— start Provided text —

Wow, I missed that, Doug! Maybe my eyes had glazed over by then.
How can one say any of those poets write without feeling?
I'm reminded of Milan Kundera's book, Testaments Betrayed. He has a
lot to say about this accusation, which he claims is a hangover (I'd
say a misunderstanding) of Romanticism...certainly this guy
misunderstands Coleridge, who was far too smart to fall into that kind
of crude sentimentality. That accusation of being unfeeling was used
against Janacek, Stravinsky, Beckett, and many others. I don't
understand it myself. Unless people claim that intelligence and
feeling are polar opposites. This is deeply untrue of poetry, I'd say
all art: isn't it about the passionate intellect, the intelligent
passion? And what the hell is "fanciful" about Carson's passionate
meditations on love, on Kinsella's of climate change??
xA
On Fri, Dec 12, 2008 at 3:19 AM, Douglas Barbour
<[log in to unmask]> wrote:
> So I finally went & cruised the long article. And it is interesting, with
> some sense of poetry outside of Britain.
>
> I find one of his controversial moments when he discusses the Coleridge
> distinction between Imagination & Fancy, & then says this about poets he
> feels are only 'fanciful': 'For poetry, it helps to explain why poems
> created without a basis in feeling, however artful and intelligent, are
> finally unsatisfying. At bottom they are mechanistic, aggregative, fanciful;
> one thinks, for example, of Ashbery, Anne Carson, J H Prynne, Jorie Graham
> and John Kinsella.'
> Really? Are they? I would certainly argue that Carson has achieved works of
> imagination, & Kinsella has played between the two, depending on which works
> of his one reads. He's hard on Ashbery compared with O'Hara, but I would
> argue, again, that in some poems Ashbery achieves imagination.

— end Provided text —

What you need to do. Return the passage of the email about poetry and feeling starting at "I'm reminded of" and ending at "of climate change??", copied word for word.

— start Information supplied —

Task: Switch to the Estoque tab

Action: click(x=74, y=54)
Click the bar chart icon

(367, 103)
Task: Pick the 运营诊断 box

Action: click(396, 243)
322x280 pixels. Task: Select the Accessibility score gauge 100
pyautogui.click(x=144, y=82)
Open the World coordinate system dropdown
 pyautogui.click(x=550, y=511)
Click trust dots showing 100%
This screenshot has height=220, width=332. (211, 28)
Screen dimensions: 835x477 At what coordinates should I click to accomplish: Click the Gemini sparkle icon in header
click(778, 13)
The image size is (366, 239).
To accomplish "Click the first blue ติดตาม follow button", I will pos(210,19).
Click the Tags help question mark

— end Information supplied —

Correct answer.
I'm reminded of Milan Kundera's book, Testaments Betrayed. He has a
lot to say about this accusation, which he claims is a hangover (I'd
say a misunderstanding) of Romanticism...certainly this guy
misunderstands Coleridge, who was far too smart to fall into that kind
of crude sentimentality. That accusation of being unfeeling was used
against Janacek, Stravinsky, Beckett, and many others. I don't
understand it myself. Unless people claim that intelligence and
feeling are polar opposites. This is deeply untrue of poetry, I'd say
all art: isn't it about the passionate intellect, the intelligent
passion? And what the hell is "fanciful" about Carson's passionate
meditations on love, on Kinsella's of climate change??